You’re forgetting that Orange Juice, Oil and Silver markets crashed and Leon avoided all those shit sandwiches. He doubled the money with Pork in a short time.

Stuff like not trading for Russell Westbrook will not impact my grade.

***Moves I’m forgetting:
– ???***

Um… not trading for Mitchell? (or for Dejounte Murray).

I can’t see how anyone can choose anything other than a 2 or 3. I chose 3 because the team will be fun to watch and there is a possibility that a major deal can happen. But for all the negatives stated above, 2 is certainly fair.

4 and 5 are unattainable so long as Thibs is coach. 1 is a nonsense grade as we all know what a 1 really is (David Lee excepted.)

If Ujiri or Ainge took over the team right now, they’d be very pleased with the possibilities of the situation. That alone merits a 2.

If Ujiri or Ainge took over the team right now, they’d be very pleased with the possibilities of the situation. That alone merits a 2.

I was about to say something similar. The team isn’t necessarily set up badly. A creative GM would probably be able to come in here and get this train on the right track.

Unfortunately Leon Rose is not really a “creative” GM. His moves are pretty vanilla. Now, mind you, some of them are pretty good moves and vanilla is actually a pretty good flavor sometimes. Brunson and Hartenstein are like the top shelf vanilla ice cream you get at Salt and Straw. Evan Fournier and the Julius Randle extension are like a pint of supermarket brand vanilla ice cream that has been in the freezer for too long and now tastes like freezer burn. Still vanilla, but bad vanilla.

The real problem is that what we really need is a pint of like honey balsamic fig ice cream or something like that. This situation requires creative problem solving, and I haven’t seen evidence that Leon can really do that.

***and vanilla is actually a pretty good flavor sometimes.***

Like the vanilla scented candles you burn while listening to The Range?

The bad thing about the fournier and noel and burks and rose deals was not really any of the individual deals. Even Fournier, the biggest overpay, probably doesn’t matter all that much. He’s still a great shooter. The problem was doing all of them. There was no real reason to lock that team in for 2 years.

Luka just scored 47 points (!?) to lead Slovenia to a win against France. It’s very hard to score this many points on a much more physical game than in the NBA. And keep in mind that here in europe the quarters have only 10 mins.

§ Recorded information:

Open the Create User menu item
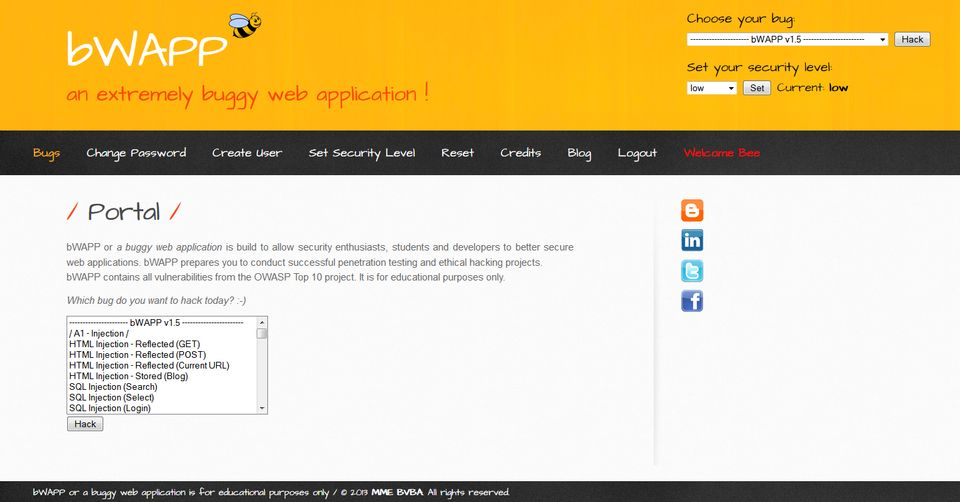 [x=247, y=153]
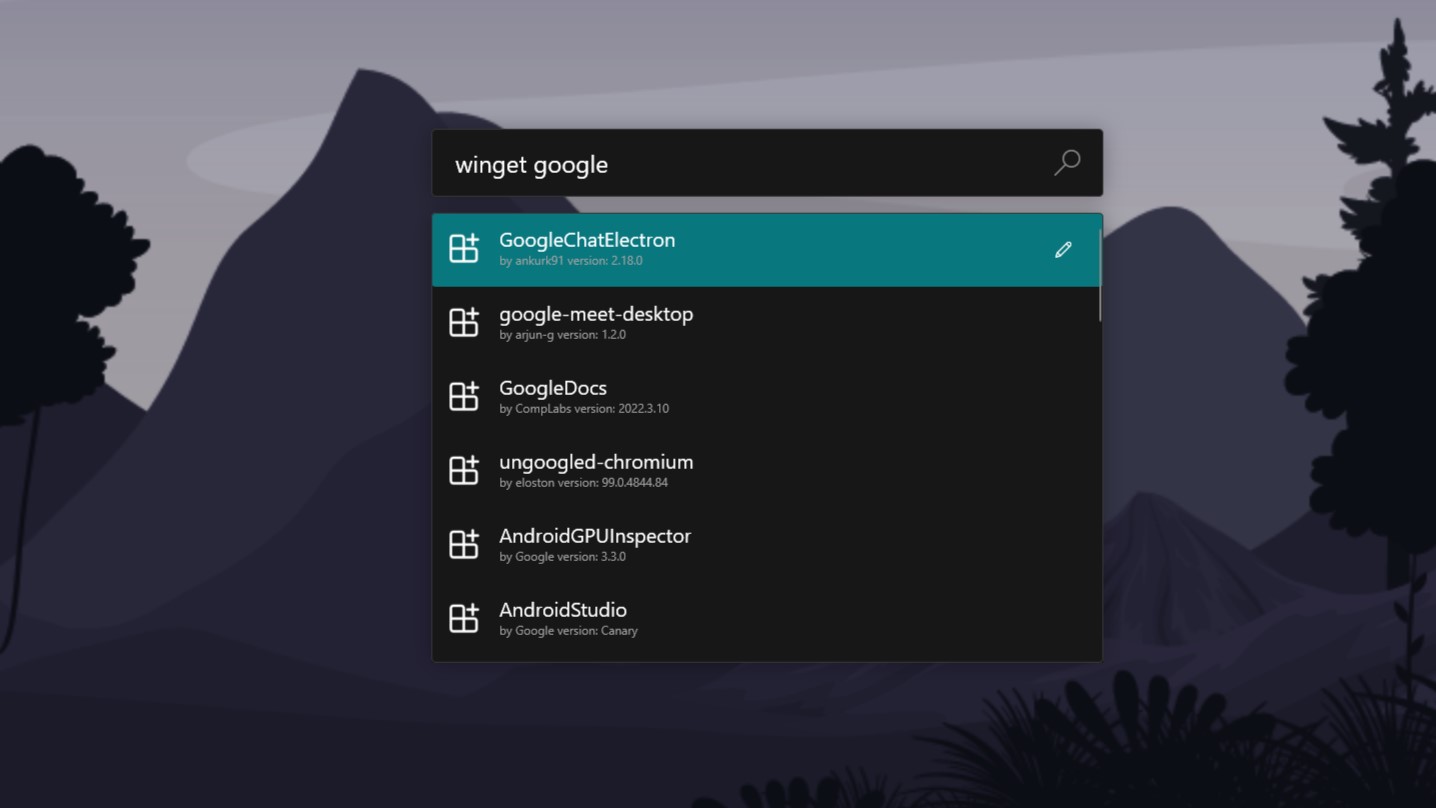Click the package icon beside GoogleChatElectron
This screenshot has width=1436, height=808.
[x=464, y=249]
--
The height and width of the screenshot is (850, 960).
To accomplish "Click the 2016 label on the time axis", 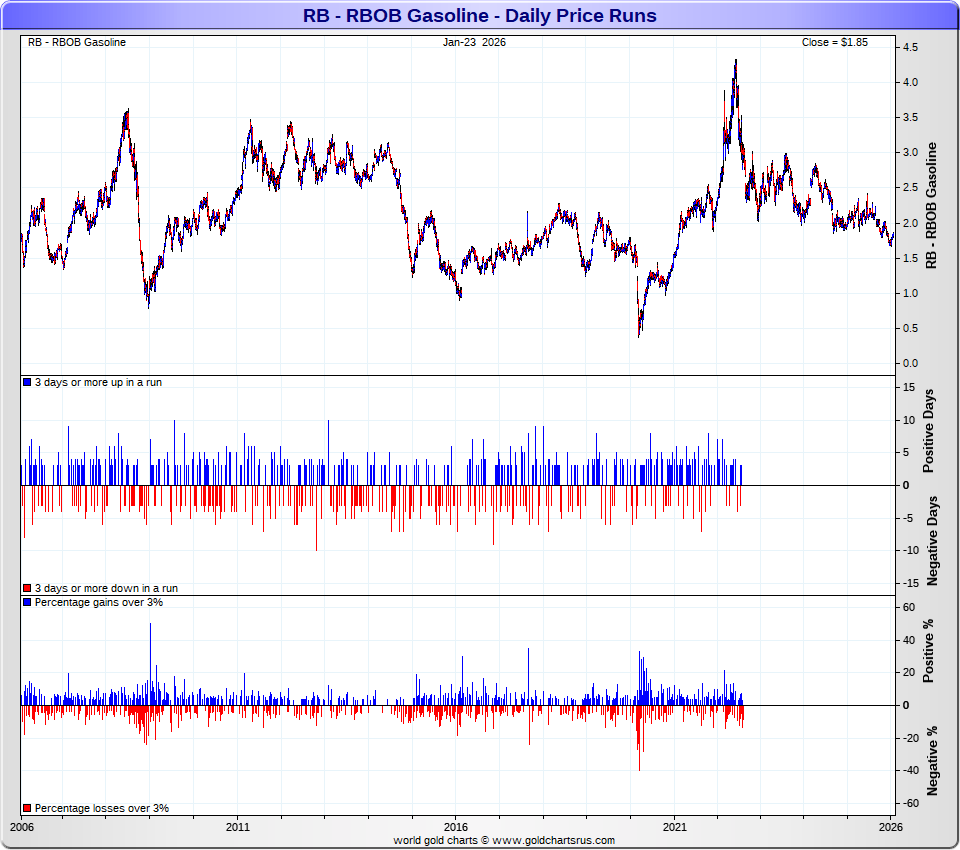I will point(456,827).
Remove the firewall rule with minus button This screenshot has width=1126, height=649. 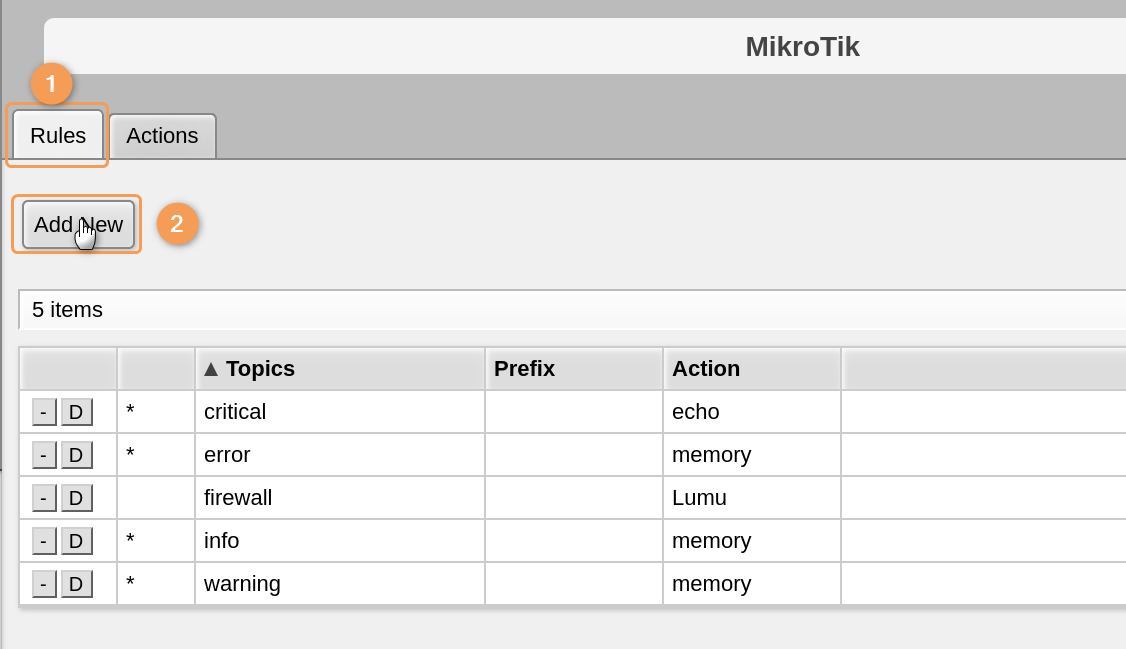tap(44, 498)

§ Task set:
• A. Please set down the part of the comment thread that opens with the words containing "Stuff like not" and closes with "for Dejounte Murray).".
• B. In the comment thread, which two players are compared to top shelf vanilla ice cream?

§ Expected results:
• A.
Stuff like not trading for Russell Westbrook will not impact my grade.

***Moves I’m forgetting:
– ???***

Um… not trading for Mitchell? (or for Dejounte Murray).

• B. Brunson and Hartenstein